# SOURCE RECORDS

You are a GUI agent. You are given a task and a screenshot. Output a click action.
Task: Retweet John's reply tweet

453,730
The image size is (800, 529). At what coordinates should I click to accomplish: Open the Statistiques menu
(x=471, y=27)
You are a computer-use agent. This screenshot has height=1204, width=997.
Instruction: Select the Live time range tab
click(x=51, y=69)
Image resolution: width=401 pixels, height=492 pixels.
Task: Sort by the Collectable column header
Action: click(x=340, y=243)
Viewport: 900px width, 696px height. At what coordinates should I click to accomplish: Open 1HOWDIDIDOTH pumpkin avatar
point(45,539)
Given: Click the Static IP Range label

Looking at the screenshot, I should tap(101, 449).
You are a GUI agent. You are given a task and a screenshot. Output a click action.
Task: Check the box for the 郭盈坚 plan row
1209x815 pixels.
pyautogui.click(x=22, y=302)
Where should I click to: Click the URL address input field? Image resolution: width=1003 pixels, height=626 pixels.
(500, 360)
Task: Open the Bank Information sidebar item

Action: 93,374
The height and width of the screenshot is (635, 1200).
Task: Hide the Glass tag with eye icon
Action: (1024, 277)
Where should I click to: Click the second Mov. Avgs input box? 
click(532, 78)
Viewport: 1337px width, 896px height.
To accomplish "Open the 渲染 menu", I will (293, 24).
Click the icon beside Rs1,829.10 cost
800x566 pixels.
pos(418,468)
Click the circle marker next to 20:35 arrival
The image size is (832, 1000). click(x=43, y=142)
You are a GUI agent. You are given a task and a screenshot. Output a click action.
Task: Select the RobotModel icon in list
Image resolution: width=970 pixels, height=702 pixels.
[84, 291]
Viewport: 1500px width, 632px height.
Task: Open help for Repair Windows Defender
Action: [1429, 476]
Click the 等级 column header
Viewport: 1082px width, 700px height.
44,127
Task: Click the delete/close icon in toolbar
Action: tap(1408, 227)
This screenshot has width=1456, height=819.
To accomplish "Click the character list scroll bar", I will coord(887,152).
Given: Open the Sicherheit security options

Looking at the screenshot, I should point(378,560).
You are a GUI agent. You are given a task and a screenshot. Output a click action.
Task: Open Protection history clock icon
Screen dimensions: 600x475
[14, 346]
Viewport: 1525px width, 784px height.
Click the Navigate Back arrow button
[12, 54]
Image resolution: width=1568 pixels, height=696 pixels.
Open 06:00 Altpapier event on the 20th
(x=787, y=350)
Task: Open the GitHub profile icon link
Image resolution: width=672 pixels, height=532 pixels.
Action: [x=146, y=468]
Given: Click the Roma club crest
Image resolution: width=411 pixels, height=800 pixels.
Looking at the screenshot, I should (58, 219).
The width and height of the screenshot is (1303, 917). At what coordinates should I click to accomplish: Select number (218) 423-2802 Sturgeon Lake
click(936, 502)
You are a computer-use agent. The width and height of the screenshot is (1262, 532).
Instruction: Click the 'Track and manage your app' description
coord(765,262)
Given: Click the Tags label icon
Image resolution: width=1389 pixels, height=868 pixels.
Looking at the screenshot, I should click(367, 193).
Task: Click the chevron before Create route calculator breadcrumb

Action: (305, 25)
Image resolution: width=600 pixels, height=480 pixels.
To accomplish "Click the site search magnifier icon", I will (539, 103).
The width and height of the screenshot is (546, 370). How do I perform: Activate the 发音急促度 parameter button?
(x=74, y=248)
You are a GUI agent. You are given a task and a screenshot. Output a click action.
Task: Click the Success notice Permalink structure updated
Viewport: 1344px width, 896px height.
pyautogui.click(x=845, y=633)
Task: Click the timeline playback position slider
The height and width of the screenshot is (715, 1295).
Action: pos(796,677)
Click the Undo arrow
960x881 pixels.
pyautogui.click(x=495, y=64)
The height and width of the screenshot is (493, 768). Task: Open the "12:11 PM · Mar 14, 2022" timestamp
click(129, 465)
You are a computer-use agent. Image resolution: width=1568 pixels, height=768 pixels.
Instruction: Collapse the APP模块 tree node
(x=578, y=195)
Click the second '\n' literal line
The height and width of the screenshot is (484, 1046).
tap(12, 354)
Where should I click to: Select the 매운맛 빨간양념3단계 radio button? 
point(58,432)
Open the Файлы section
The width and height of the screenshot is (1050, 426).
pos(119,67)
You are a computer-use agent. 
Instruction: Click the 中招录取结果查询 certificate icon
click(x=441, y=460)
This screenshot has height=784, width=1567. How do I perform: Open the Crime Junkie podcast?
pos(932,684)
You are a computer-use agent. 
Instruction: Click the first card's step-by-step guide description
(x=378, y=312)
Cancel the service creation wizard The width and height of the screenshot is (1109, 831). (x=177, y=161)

# ABOUT THIS TASK
Each line above should be reproduced exactly, with nothing omitted.

# EXERCISE RESULT
You are a GUI agent. You are given a task and a screenshot. Output a click action.
Task: Retweet John's reply tweet

453,730
The image size is (800, 529). At what coordinates should I click to accomplish: Open the Statistiques menu
(x=471, y=27)
You are a computer-use agent. This screenshot has height=1204, width=997.
Instruction: Select the Live time range tab
click(x=51, y=69)
Image resolution: width=401 pixels, height=492 pixels.
Task: Sort by the Collectable column header
Action: click(x=340, y=243)
Viewport: 900px width, 696px height. At what coordinates should I click to accomplish: Open 1HOWDIDIDOTH pumpkin avatar
point(45,539)
Given: Click the Static IP Range label

Looking at the screenshot, I should tap(101, 449).
You are a GUI agent. You are given a task and a screenshot. Output a click action.
Task: Check the box for the 郭盈坚 plan row
1209x815 pixels.
pyautogui.click(x=22, y=302)
Where should I click to: Click the URL address input field? Image resolution: width=1003 pixels, height=626 pixels.
(500, 360)
Task: Open the Bank Information sidebar item

Action: 93,374
The height and width of the screenshot is (635, 1200).
Task: Hide the Glass tag with eye icon
Action: (1024, 277)
Where should I click to: Click the second Mov. Avgs input box? 
click(532, 78)
Viewport: 1337px width, 896px height.
To accomplish "Open the 渲染 menu", I will (293, 24).
Click the icon beside Rs1,829.10 cost
800x566 pixels.
pos(418,468)
Click the circle marker next to 20:35 arrival
The image size is (832, 1000). click(x=43, y=142)
You are a GUI agent. You are given a task and a screenshot. Output a click action.
Task: Select the RobotModel icon in list
Image resolution: width=970 pixels, height=702 pixels.
[84, 291]
Viewport: 1500px width, 632px height.
Task: Open help for Repair Windows Defender
Action: [1429, 476]
Click the 等级 column header
Viewport: 1082px width, 700px height.
44,127
Task: Click the delete/close icon in toolbar
Action: tap(1408, 227)
This screenshot has width=1456, height=819.
To accomplish "Click the character list scroll bar", I will coord(887,152).
Given: Open the Sicherheit security options

Looking at the screenshot, I should point(378,560).
You are a GUI agent. You are given a task and a screenshot. Output a click action.
Task: Open Protection history clock icon
Screen dimensions: 600x475
[14, 346]
Viewport: 1525px width, 784px height.
Click the Navigate Back arrow button
[12, 54]
Image resolution: width=1568 pixels, height=696 pixels.
Open 06:00 Altpapier event on the 20th
(x=787, y=350)
Task: Open the GitHub profile icon link
Image resolution: width=672 pixels, height=532 pixels.
Action: [x=146, y=468]
Given: Click the Roma club crest
Image resolution: width=411 pixels, height=800 pixels.
Looking at the screenshot, I should (58, 219).
The width and height of the screenshot is (1303, 917). At what coordinates should I click to accomplish: Select number (218) 423-2802 Sturgeon Lake
click(936, 502)
You are a computer-use agent. The width and height of the screenshot is (1262, 532).
Instruction: Click the 'Track and manage your app' description
coord(765,262)
Given: Click the Tags label icon
Image resolution: width=1389 pixels, height=868 pixels.
Looking at the screenshot, I should click(367, 193).
Task: Click the chevron before Create route calculator breadcrumb

Action: (305, 25)
Image resolution: width=600 pixels, height=480 pixels.
To accomplish "Click the site search magnifier icon", I will (539, 103).
The width and height of the screenshot is (546, 370). How do I perform: Activate the 发音急促度 parameter button?
(x=74, y=248)
You are a GUI agent. You are given a task and a screenshot. Output a click action.
Task: Click the Success notice Permalink structure updated
Viewport: 1344px width, 896px height.
pyautogui.click(x=845, y=633)
Task: Click the timeline playback position slider
The height and width of the screenshot is (715, 1295).
Action: pos(796,677)
Click the Undo arrow
960x881 pixels.
pyautogui.click(x=495, y=64)
The height and width of the screenshot is (493, 768). Task: Open the "12:11 PM · Mar 14, 2022" timestamp
click(129, 465)
You are a computer-use agent. Image resolution: width=1568 pixels, height=768 pixels.
Instruction: Collapse the APP模块 tree node
(x=578, y=195)
Click the second '\n' literal line
The height and width of the screenshot is (484, 1046).
tap(12, 354)
Where should I click to: Select the 매운맛 빨간양념3단계 radio button? 
point(58,432)
Open the Файлы section
The width and height of the screenshot is (1050, 426).
pos(119,67)
You are a computer-use agent. 
Instruction: Click the 中招录取结果查询 certificate icon
click(x=441, y=460)
This screenshot has height=784, width=1567. How do I perform: Open the Crime Junkie podcast?
pos(932,684)
You are a computer-use agent. 
Instruction: Click the first card's step-by-step guide description
(x=378, y=312)
Cancel the service creation wizard The width and height of the screenshot is (1109, 831). (x=177, y=161)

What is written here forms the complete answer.